Figure 1 - Measurement with two different uncertainties.
This situation is shown in Figure 1 where two different uncertainty distributions are shown. In the case of the green line, the measurement is almost certainly within specification and the component should therefore be accepted. However, in the case of the red line, it is clear that there is a possibility that the measurement is outside of tolerance. In this situation it is questionable as to whether or not the component should be accepted. The course of action to be taken in this latter situation will depend on a number of factors. These factors include the cost of the component and whether there is a prior arrangement between the "supplier" and the "customer" (note that these may be roles within a single company or, in the case of sub-contract manufacture, may be separate entities). For a more detailed discussion of how to deal with this situation, the reader is referred to ISO 14253.
Estimating the Measurement Uncertainty-
It is easy to see how important it is to understand the uncertainty in a given measurement, especially where sub-contract manufacture is involved. But how do we get an estimate of that uncertainty? The usual method of arriving at this estimate is through a process known as "uncertainty budgeting". In this process each factor contributing to the measurement uncertainty is listed in a table. The likely spread in a result due to each factor is tabulated and these can be combined in some way to produce the overall uncertainty estimate. The most common way of combining these uncertainty contributions is through the simplified technique outlined in the ISO document known as "GUM" - Guide to the Expression of Uncertainty in Measurement. This method aims to model the overall uncertainty in terms of a normal distribution.

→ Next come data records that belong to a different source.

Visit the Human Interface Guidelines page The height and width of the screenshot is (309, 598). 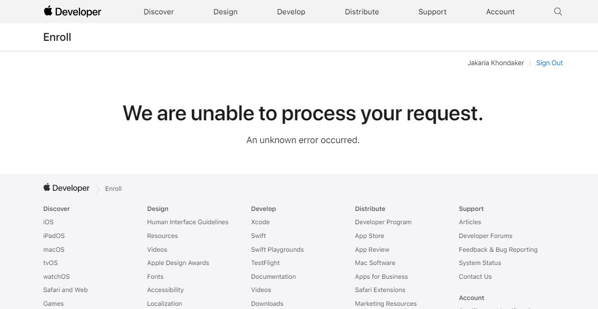pyautogui.click(x=188, y=222)
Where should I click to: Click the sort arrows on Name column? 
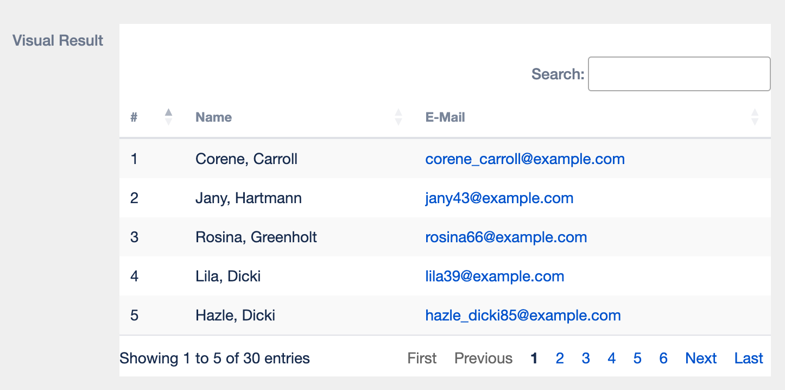tap(398, 117)
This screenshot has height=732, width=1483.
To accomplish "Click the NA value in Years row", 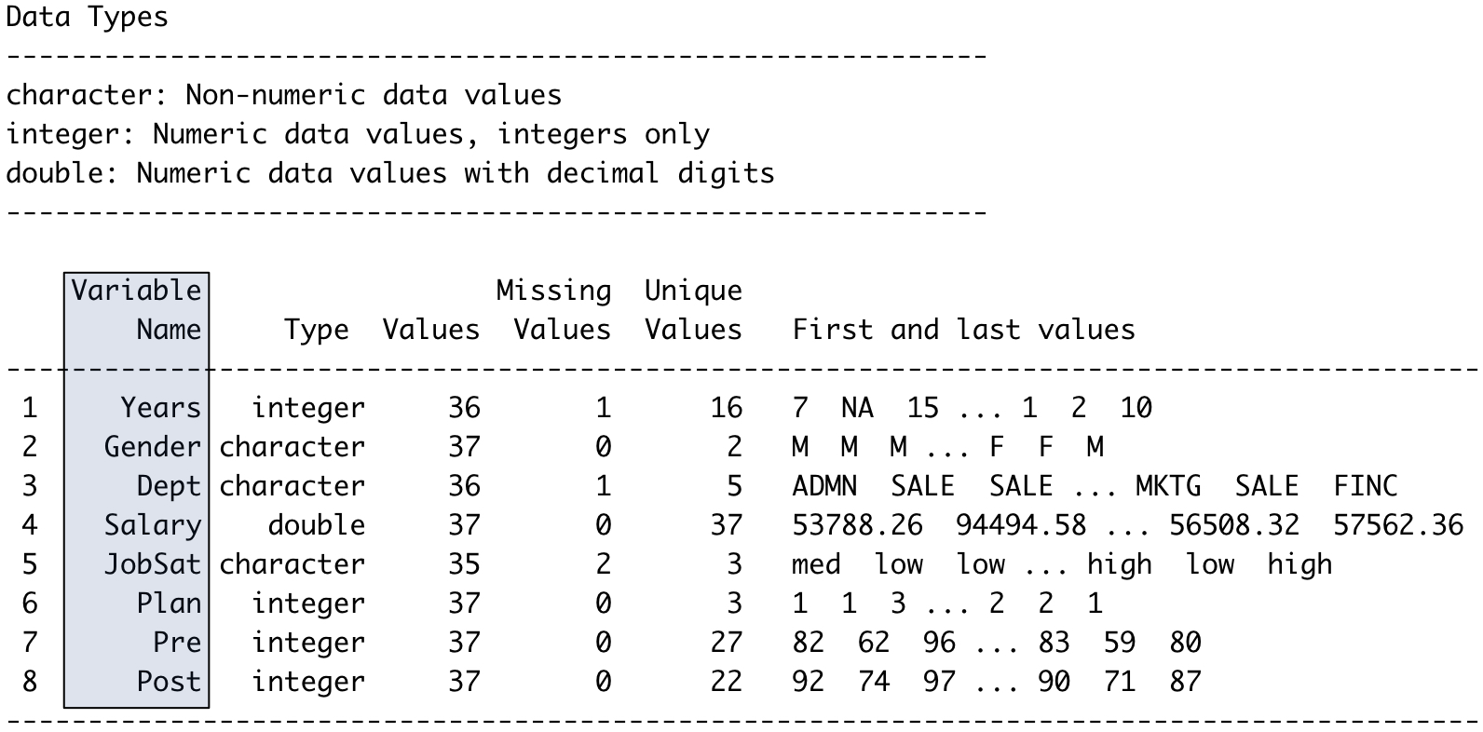I will (x=857, y=408).
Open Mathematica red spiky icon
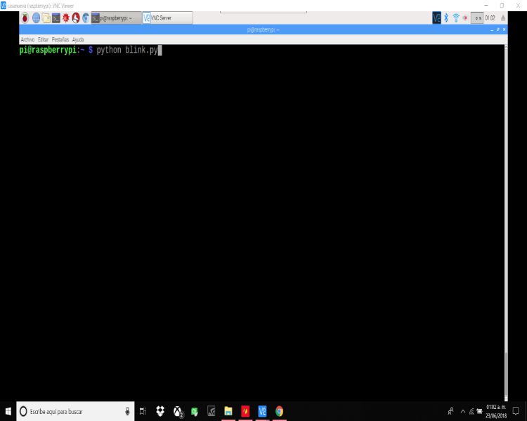Image resolution: width=527 pixels, height=421 pixels. [66, 18]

Each contribution is weighted by a factor that relates to its own probability density function. For simplicity these are normally limited to one of three distributions: normal, rectangular or U-shaped. The purpose of this weighting is to replace the actual probability function by an "equivalent" normal distribution. These weighted uncertainties are then combined using a "root-sum-of-squares" method. The result is an estimate of the standard deviation of the overall effective normal distribution. To obtain the overall uncertainty, this figure is usually multiplied by a "coverage factor", which by default is 2. For a normal distribution the interval contained in two standard deviations either side of the mean corresponds to about 95% of all values.

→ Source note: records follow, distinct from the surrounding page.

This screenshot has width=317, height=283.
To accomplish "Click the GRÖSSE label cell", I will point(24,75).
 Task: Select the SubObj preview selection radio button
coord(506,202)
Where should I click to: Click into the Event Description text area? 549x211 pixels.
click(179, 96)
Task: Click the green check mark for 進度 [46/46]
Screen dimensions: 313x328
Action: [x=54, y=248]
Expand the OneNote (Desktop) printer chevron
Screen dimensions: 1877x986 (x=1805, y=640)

One major benefit of uncertainty budgeting is that it highlights the most dominant contributors to the measurement uncertainty. These can then be targeted to reduce the overall uncertainty in a cost-effective manner. There are other methods of producing an uncertainty budget. One that is well worth considering is the Monte Carlo analysis of uncertainty propagation. This more accurately models how the individual uncertainties, with their individual distributions, will combine together.
Summary:
The importance of knowing the uncertainty in a measurement has been demonstrated. Without an estimate of the measurement uncertainty it is not possible to confirm whether or not a measurement is within specification. A method for estimating measurement uncertainty has been introduced. The reader is referred to the references for a more detailed discussion of these topics.
References:
1. ISO 14253-1:1998. Parts 2 & 3 are also of interest.
2. ISO Guide to the Expression of uncertainty in Measurement, 1993.